**What the task asks:** Check each line below for the word "screenshot", and copy those that have it.
-- Records shown follows --
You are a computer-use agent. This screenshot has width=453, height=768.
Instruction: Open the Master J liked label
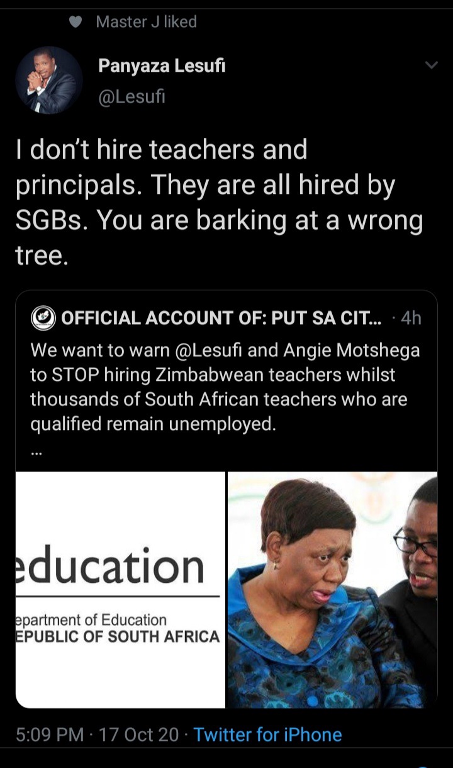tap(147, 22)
-- Records shown concluded --
-- Records shown follows --
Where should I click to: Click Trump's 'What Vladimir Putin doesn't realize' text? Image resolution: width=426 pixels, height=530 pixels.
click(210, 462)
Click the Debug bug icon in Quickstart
-- Records shown concluded --
-- Records shown follows --
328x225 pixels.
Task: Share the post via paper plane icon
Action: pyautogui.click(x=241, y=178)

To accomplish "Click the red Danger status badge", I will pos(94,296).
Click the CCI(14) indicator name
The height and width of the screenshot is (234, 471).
-- Records shown concluded --
**Answer area:**
You are a computer-use agent. This screenshot has width=453, height=768.
The height and width of the screenshot is (234, 471).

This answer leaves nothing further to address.